Le porte-parole du ministère iranien des Affaires étrangères, Esmail Baghaei, a déclaré aux médias d'État que l'objectif des pourparlers est d'« exiger le respect des obligations des États-Unis », arguant que Washington n'a pas mis en œuvre la première clause du protocole d'accord exigeant un cessez-le-feu sur tous les fronts, y compris le Liban. Il a indiqué que les négociations nucléaires ne peuvent progresser qu'après la mise en œuvre de cette clause. Le directeur général de l'Agence internationale de l'énergie atomique, Rafael Grossi, assiste aux pourparlers, bien qu'aucun responsable iranien n'ait confirmé que des discussions nucléaires sont à l'ordre du jour.
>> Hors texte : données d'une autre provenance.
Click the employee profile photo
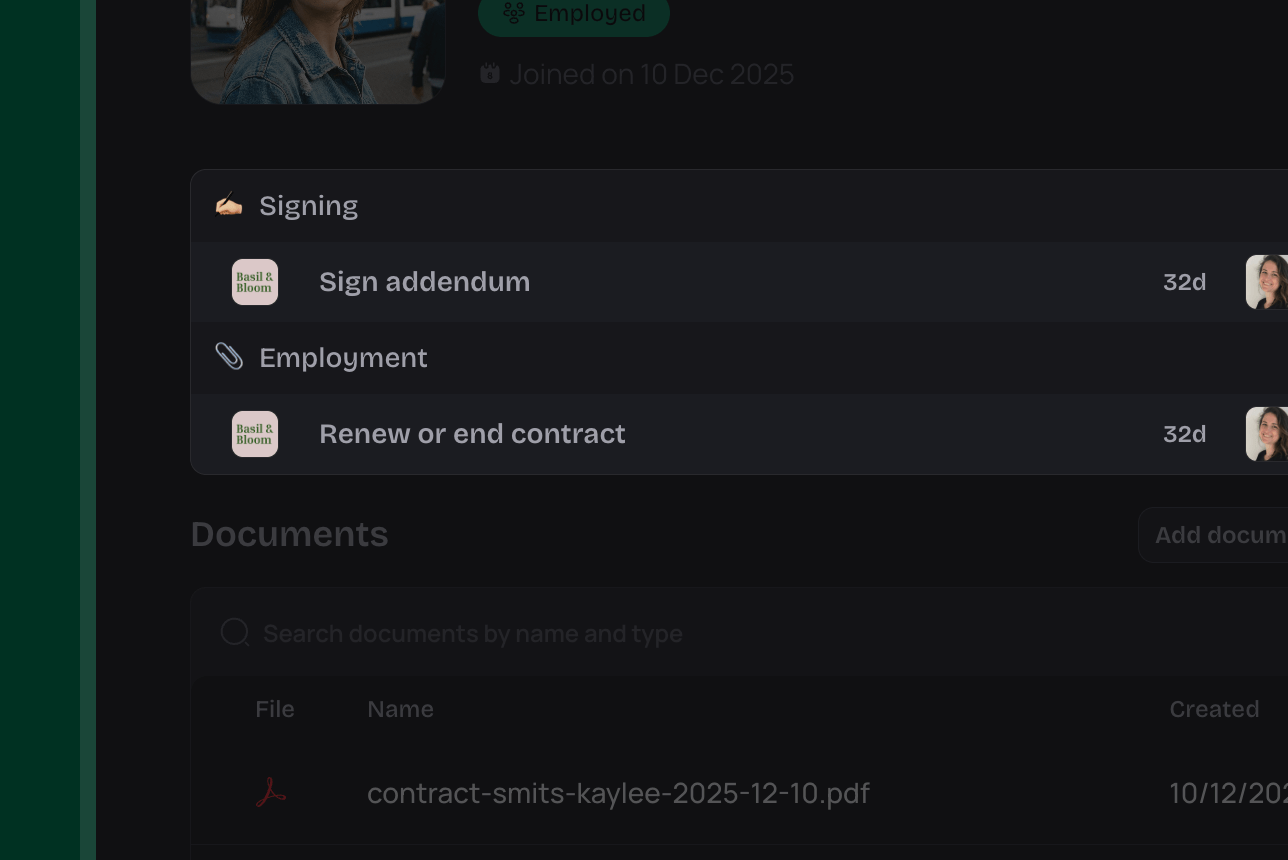pyautogui.click(x=318, y=50)
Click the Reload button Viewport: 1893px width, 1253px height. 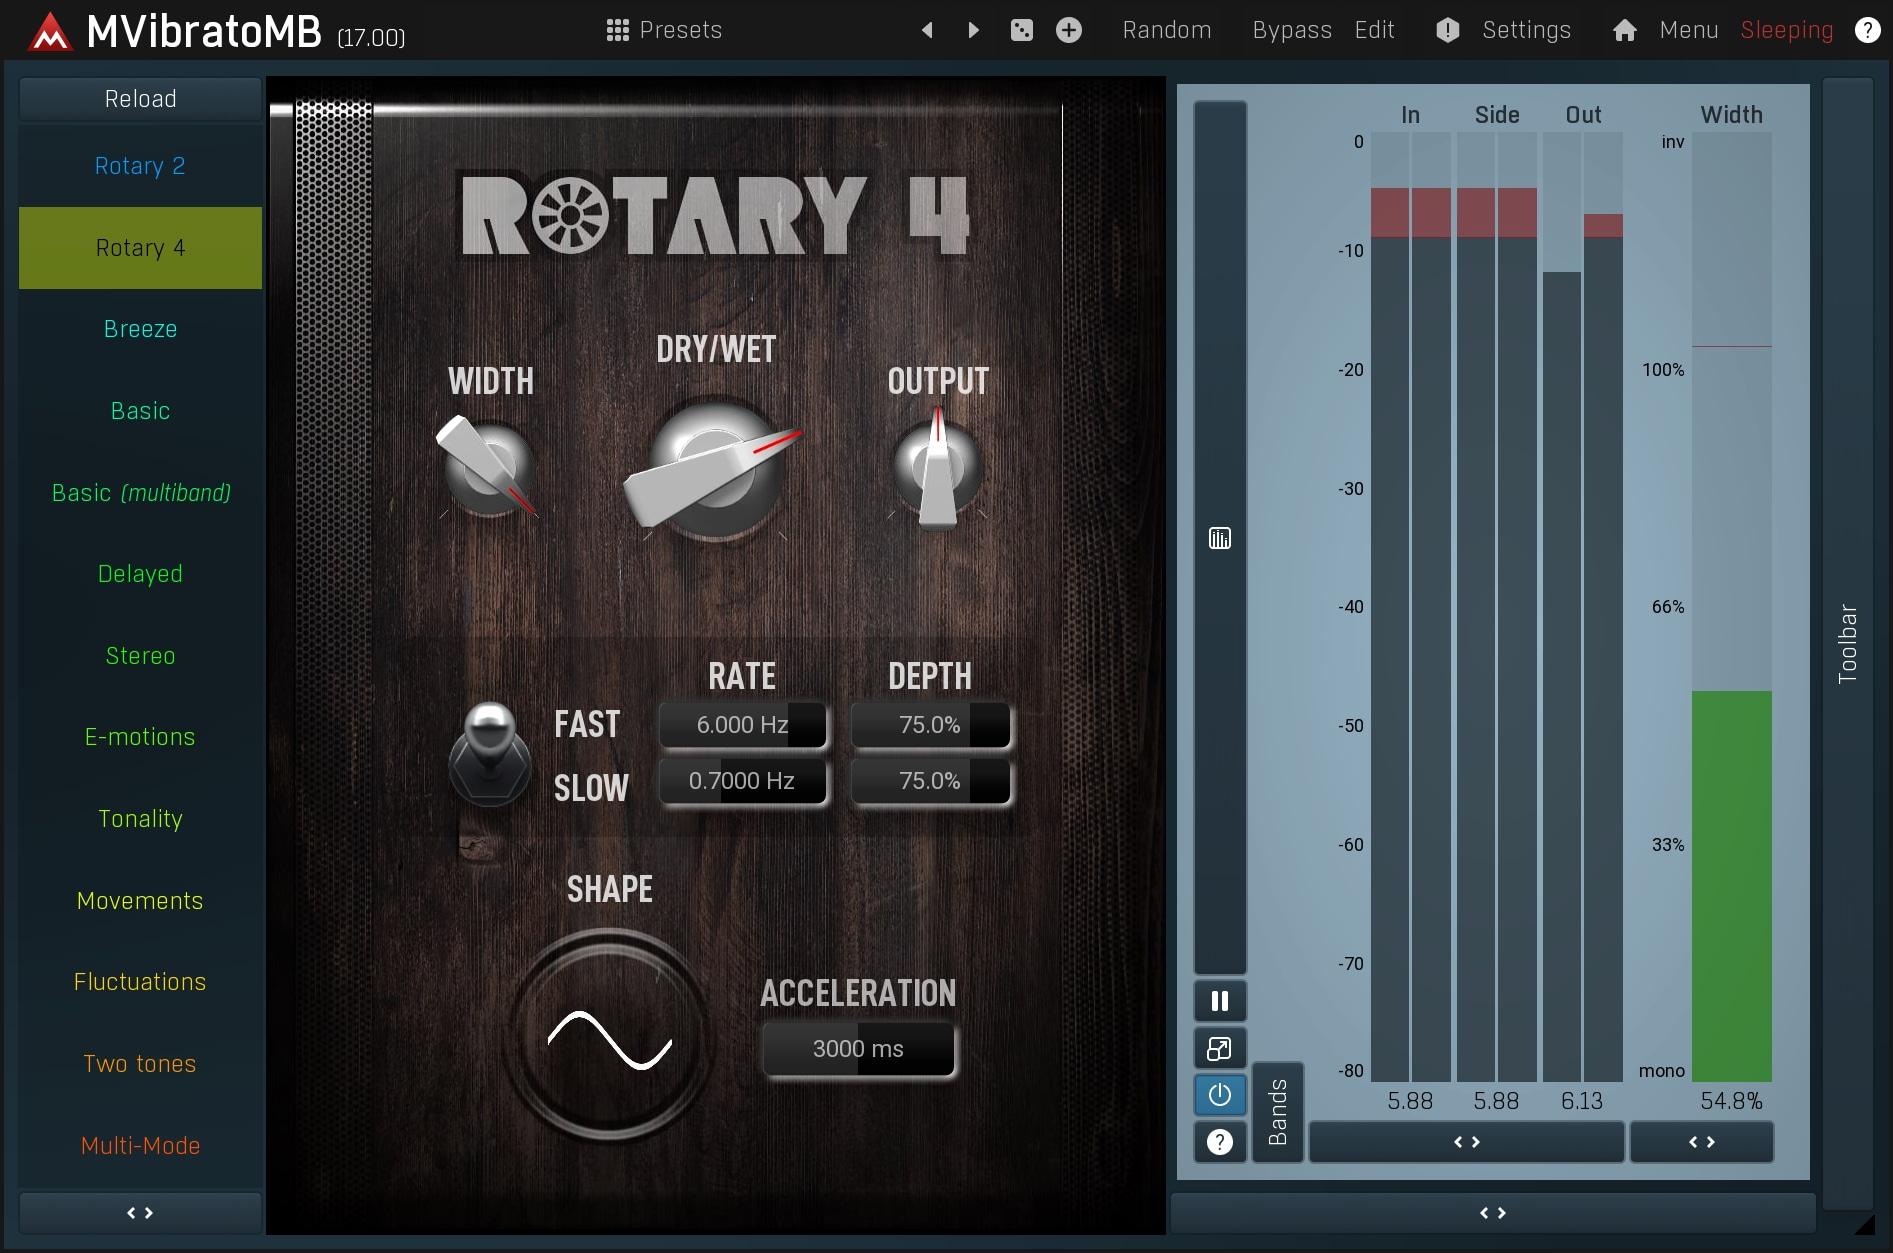(x=140, y=99)
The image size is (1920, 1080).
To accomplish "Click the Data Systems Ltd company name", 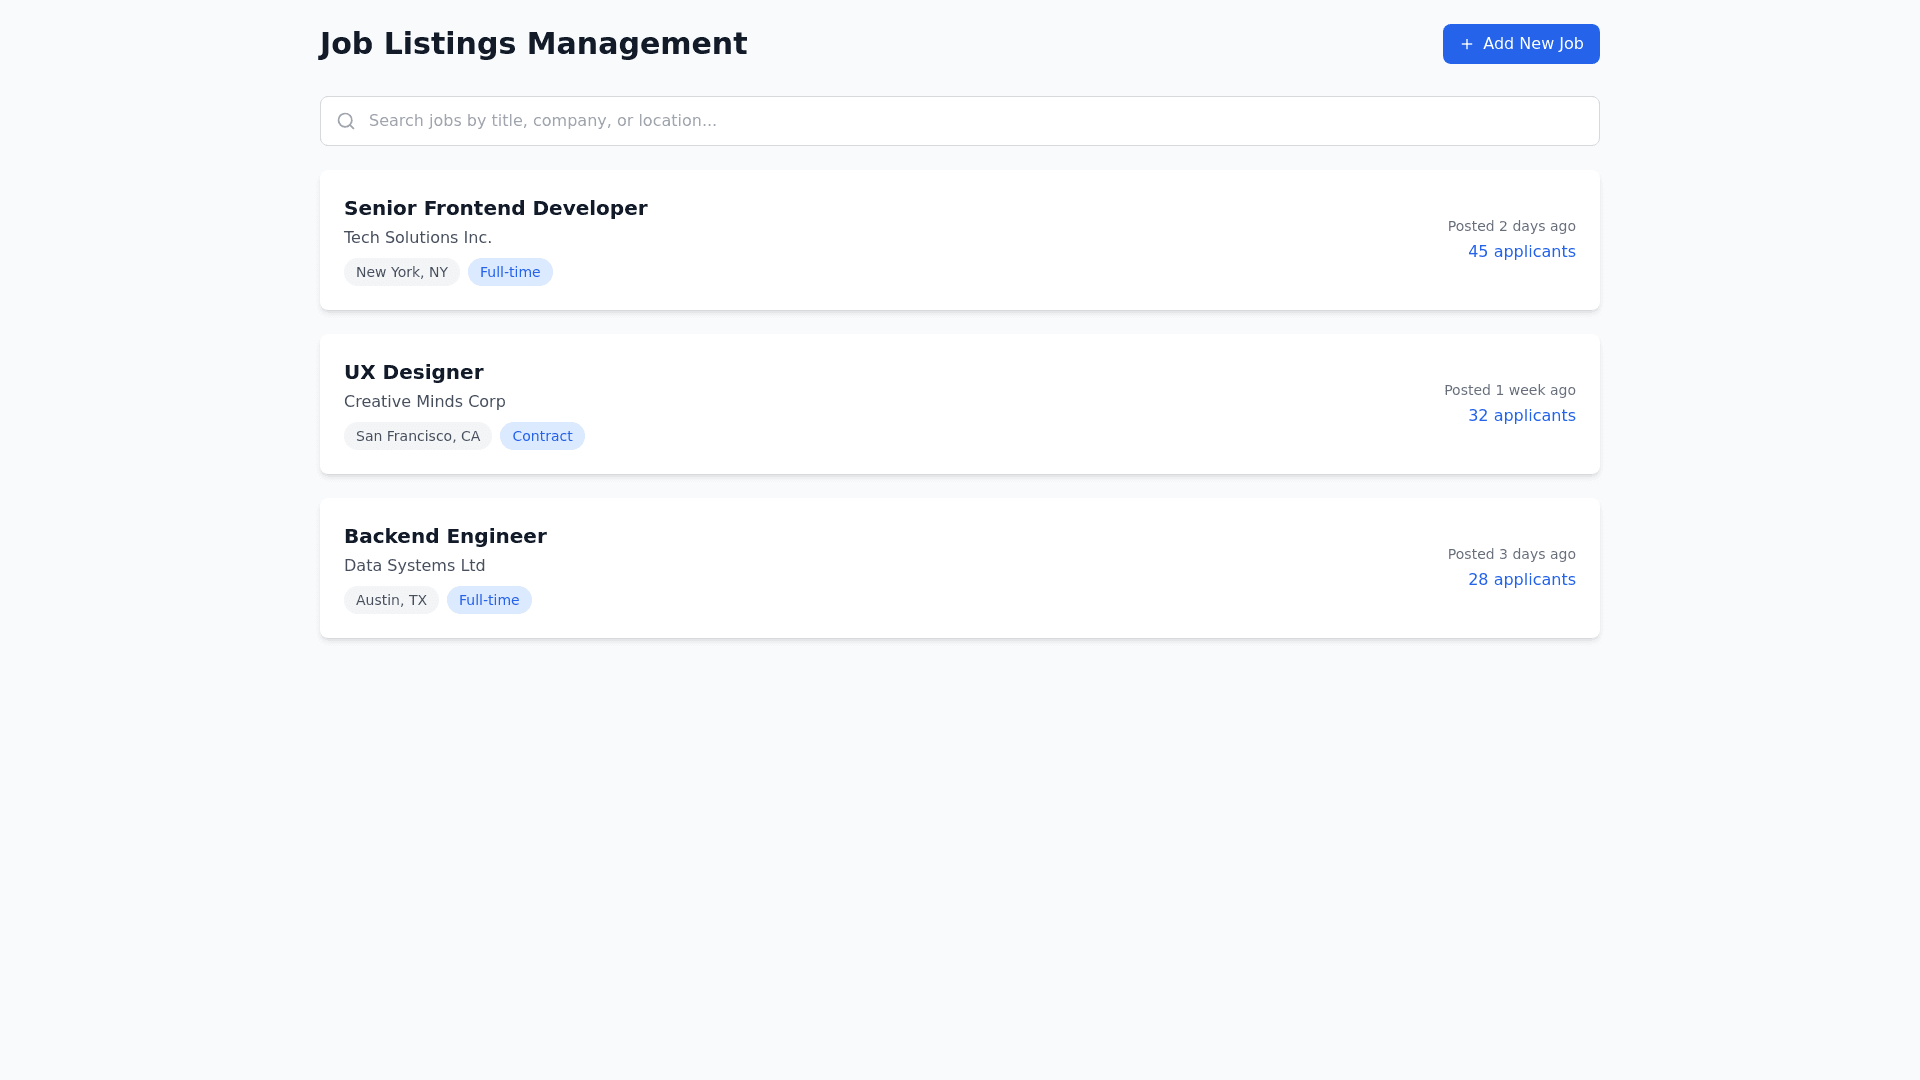I will 414,566.
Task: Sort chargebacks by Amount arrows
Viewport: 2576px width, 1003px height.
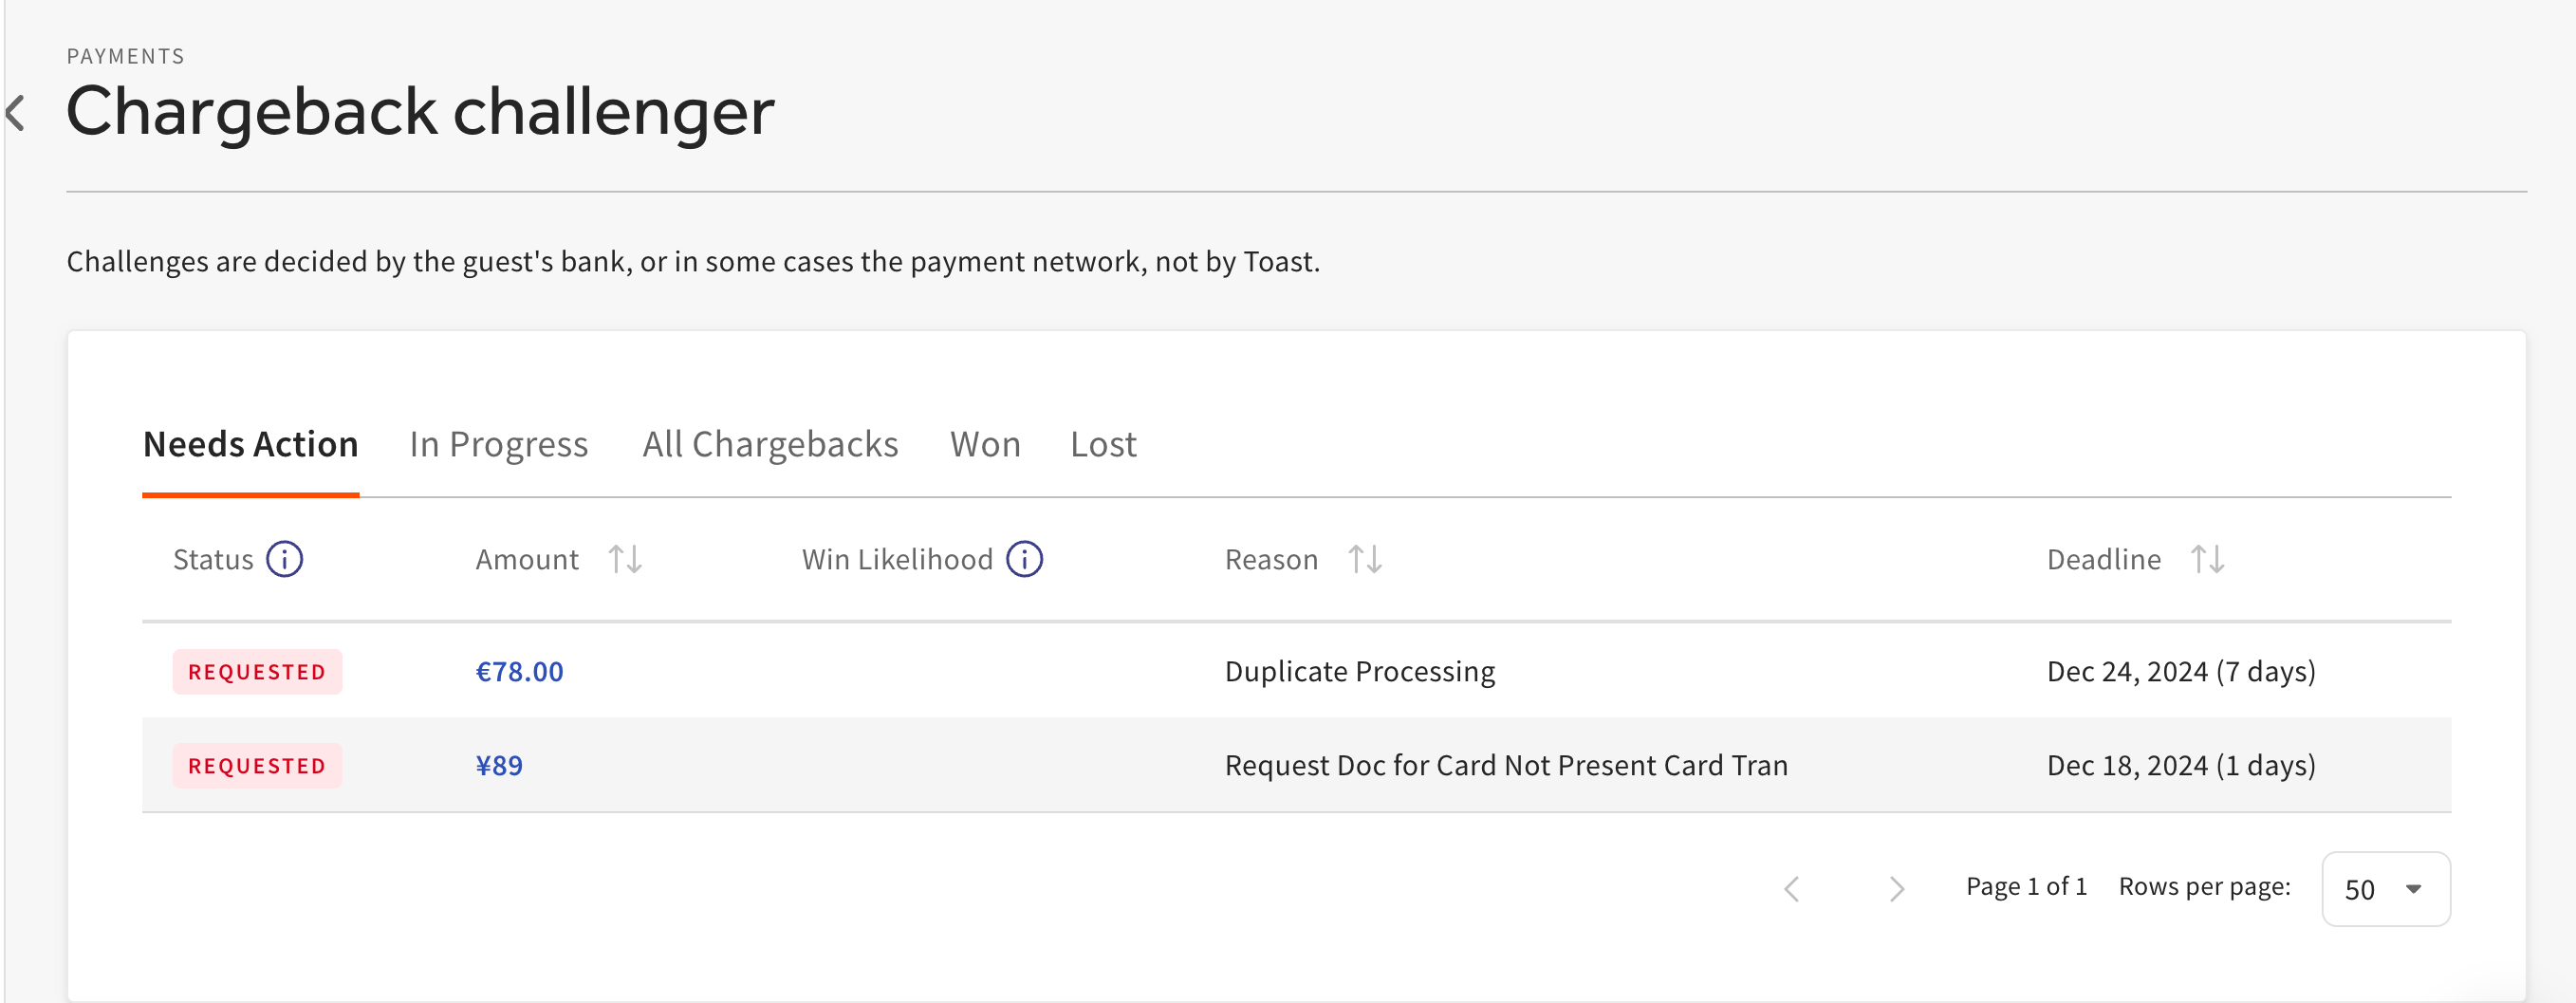Action: (625, 559)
La fenêtre de négociation de 60 jours laisse aux deux parties une marge de manœuvre, mais l'escalade parallèle sur le terrain — la fermeture d'Ormuz par l'Iran, l'élargissement des frappes israéliennes et les tirs de roquettes continus du Hezbollah — suggère que l'accord intérimaire est déjà sous tension. La dernière fois que l'Iran a fermé le détroit pendant les premières semaines du conflit en février, les prix du pétrole ont grimpé au-delà de 95 dollars le baril et les coûts d'expédition mondiaux ont bondi de 40 % avant la réouverture initiale en juin.